Rash of racist school incidents demand administrators act quickly

Schools are holding rallies and spreading messages of acceptance.

Courtesy of Facebook
Courtesy of Facebook

Although racist incidents had been a frequent occurrence on school campuses long before Donald Trump won the presidency, his election prompted a rash of cases in which students have used white supremacist language against their classmates. In many of these cases, they also invoked Trump’s name or campaign messages.

Administrators and teachers have been grappling with how to address this outbreak, and how to send a message that racist messages aren’t acceptable at their schools. Many school districts sent out statements opposing any kind of hateful rhetoric at their schools, contacted police, and promised swift disciplinary action. Some of the schools said they will have discussions and assemblies about why racist and xenophobic statements are unacceptable.

Students at Maple Grove High in Maple Grove, Minnesota, noticed graffiti on a bathroom door with the words “whites only” and “Trump train” the day after Trump was elected. The school contacted the police and began investigating who was responsible. A parent told MPR News that students passed around cookies and posted messages of acceptance on their classroom walls in response to the incident. It’s unclear if there will be any further action on the part of the school to address the school climate.

In Spring Lake Park, Minnesota, graffiti in the girl’s bathroom reading, “Go back to your home” was discovered the day after the election. After photos of the graffiti circulated through social media for a couple days, the administration responded on Facebook.

“I certainly understand that emotions may be running high after this week’s election,” wrote Spring Lake Park High School principal Jane Stevenson. “However, we will not tolerate any statements, actions or behavior that violate our policies on harassment or discrimination. We have and will continue to work to make our school a place where each and every students feels safe, valued and has a sense of belonging.”

Stevenson said the student responsible for the graffiti would be disciplined according to district policy and referred to the police for criminal charges. It’s unclear if district policy considers white supremacist epithets to be grounds for expulsion.

Students organized a rally on Friday afternoon to talk about the graffiti. Students also posted left more than 300 messages in the school rotunda that promoted “love, healing, and equality,” according to WCCO, a local television station.

“The fact that we are coming together shows that we agree that the hurtful comments are not right,” junior Maryam Laid told the station.

After students discovered multiple swastikas drawn in Westland Middle School in Bethesda, Maryland on Friday, administrators notified the county police of the incident and sent a letter to parents saying, “We are very saddened by this incident.
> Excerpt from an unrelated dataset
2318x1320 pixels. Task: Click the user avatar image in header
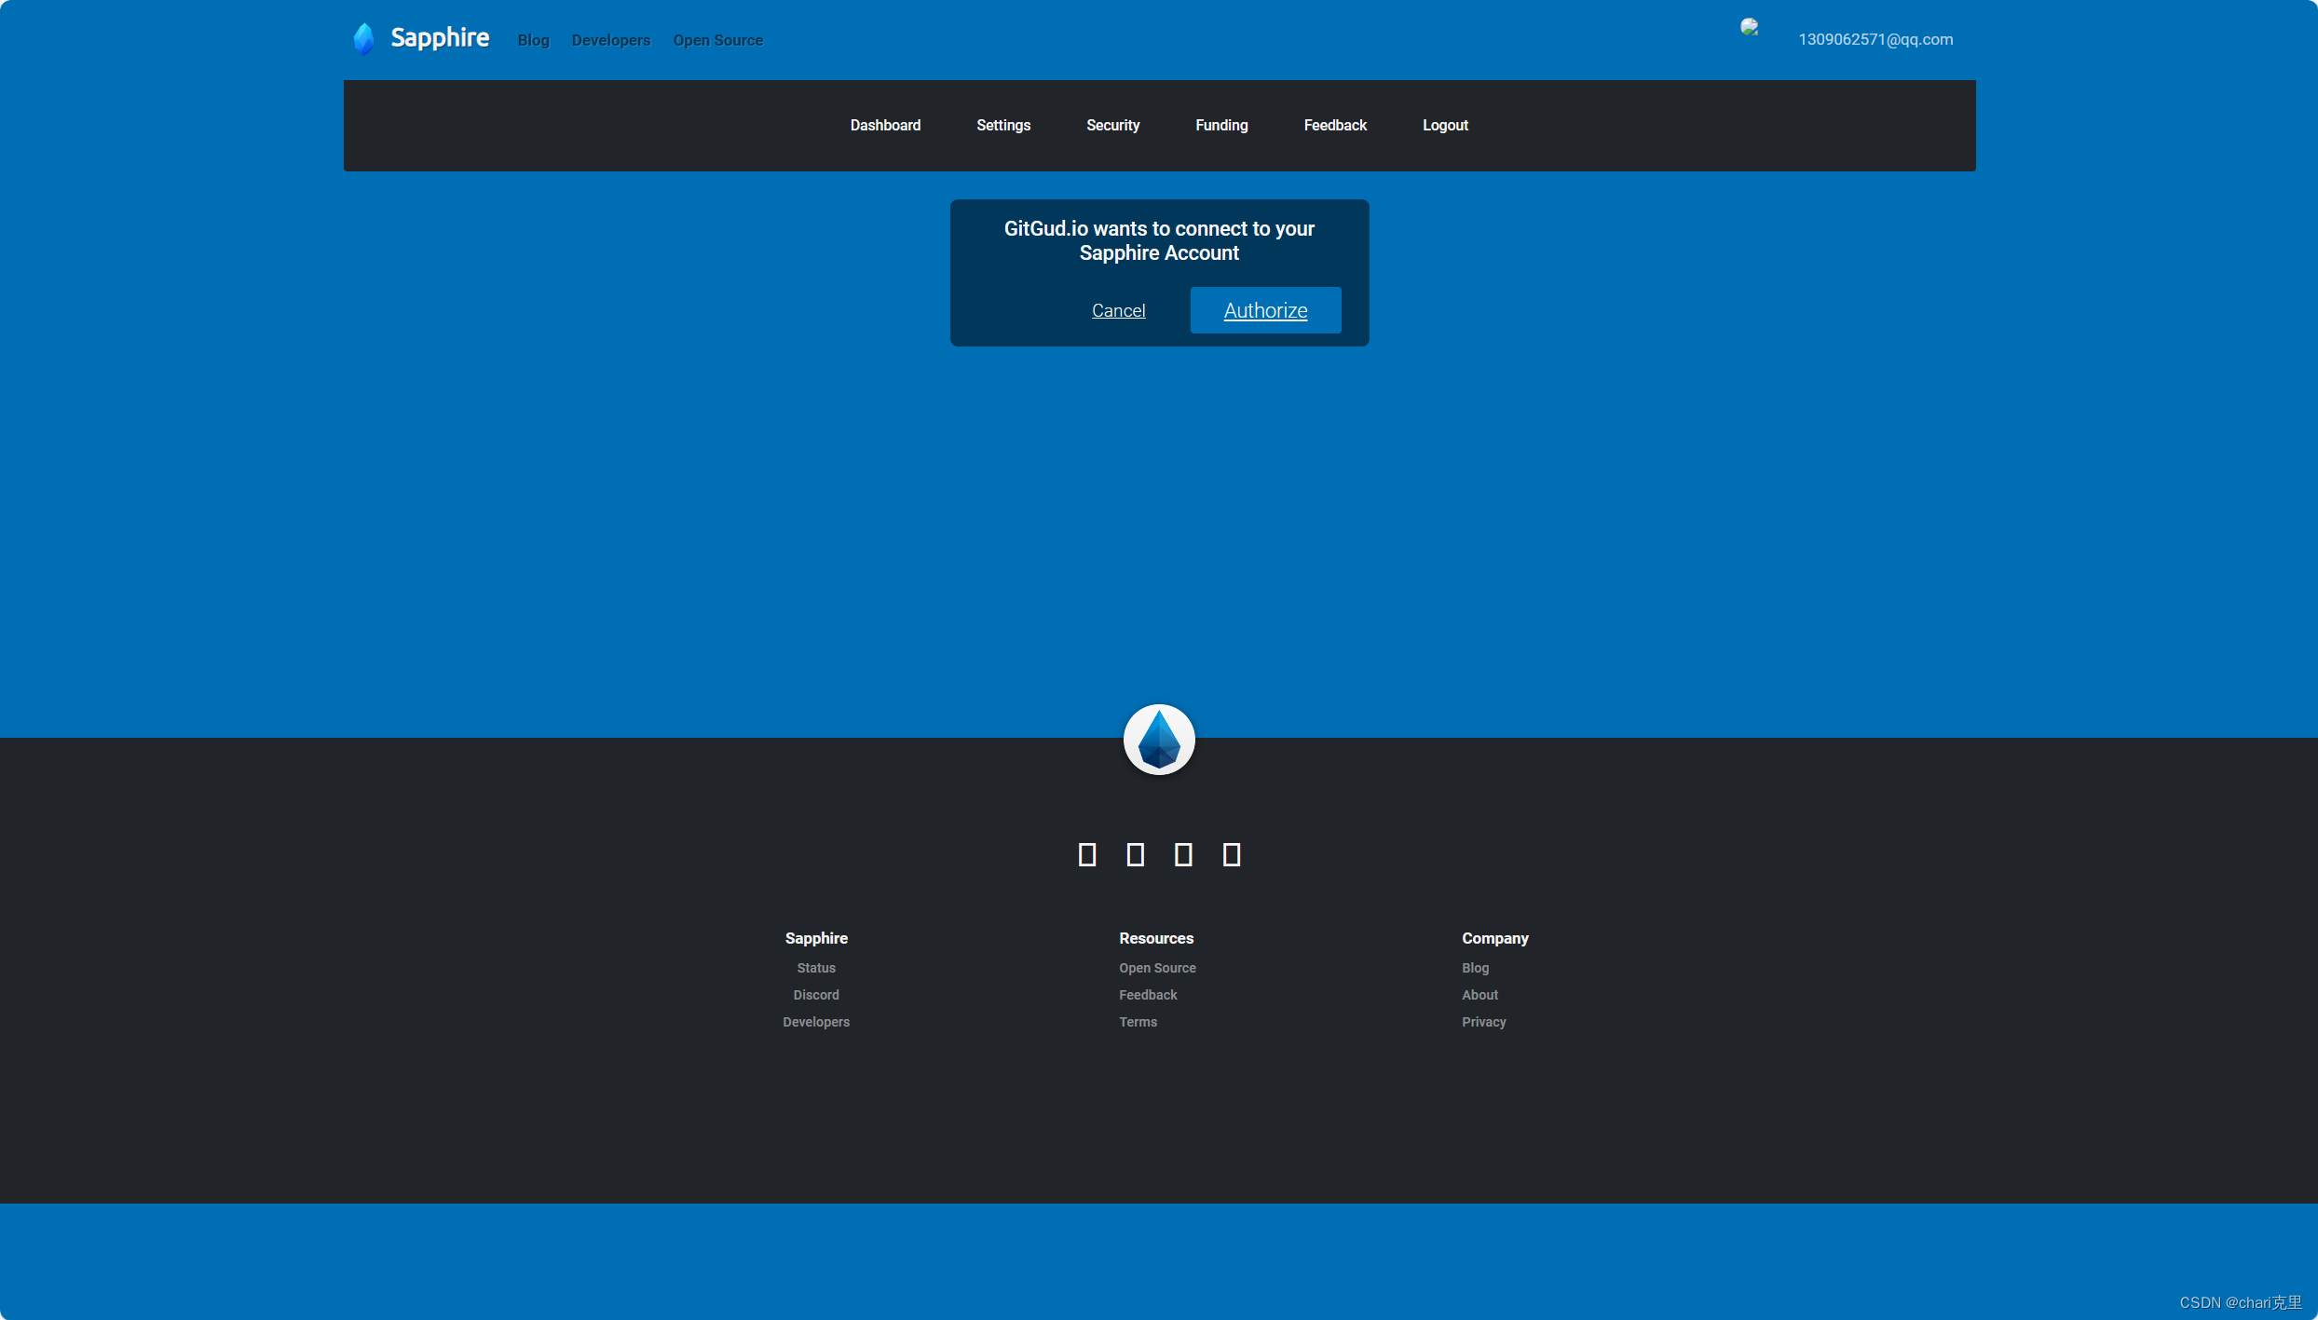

This type of behavior will not be tolerated.”

Montgomery County Public Schools Spokeswoman Gboyinde Onijala told Bethesda Magazine the administration would follow up on the letter by organizing conversations between faculty and students.

“The fact that we are coming together shows that we agree that the hurtful comments are not right.”

Students at two schools in Oregon went beyond writing racist messages and harassed their classmates. The day after the election, two students were suspended from Silverton High School in Silverton, Oregon for yelling “Pack your bags, you’re leaving tomorrow” at Hispanic students. This occurred during a pro-Trump rally held in the school parking lot. A student also brought a Confederate flag, which a school official ordered put away.

At North Bend Middle School in North Bend, Oregon, students shouted “Go back to Mexico” at a student. Administrators decided to hold an assembly and informed students that “two or three steps, or recurring actions would lead to suspension,” district superintendent Bill Yester told The World. At High Desert Middle School in Bend, Oregon — where several Hispanic students say they were similarly targeted — school officials said in a statement that the school does not “allow bullying, harassment or discrimination,” or “hateful language or behavior.” But it’s unclear what actions the school took to discipline students, OregonLive.com reported.

A photo of signs separating water fountains by race sparked outrage in First Coast High School in Jacksonville, Florida. The district superintendent, Nikolai Vitti, told the Florida Times Union that the school is “investigating the matter to determine who is behind the action to provide the appropriate discipline and counseling.”

Students have also been disciplined for their efforts to shame racist statements in the aftermath of the election.Two Shaker Heights, Ohio teenagers were suspended from Shaker Heights High School after attempting to raise awareness of racist language through social media. One of the two students, Shaker Heights junior Elena Weingard said a former friend posted something racially insensitive on Snapchat, so she took a screenshot and posted it herself. The other student who received a suspension, Myahh Husamadeen, posted it on Twitter.

“I think people were hurt to see that this kind of racism still exists. Especially in such a place in Shaker Heights, where everyone seems to be liberal and seems to be accepting, and I think people were hurt,” Weingard told Fox 8 Cleveland.

The school’s administration told the students they had been suspended for “disruptive behavior,” and the student who made the initial comments has not been disciplined, according to the local television station. The American Civil Liberties Union has stepped in, telling the district that disciplining its students violated their first amendment rights.

“It’s disappointing that instead of using this situation as an opportunity to teach young people about free speech and racial justice, school officials resorted to punishing these students for standing up for their convictions,” ACLU of Ohio senior policy director Mike Brickner told Cleveland.com.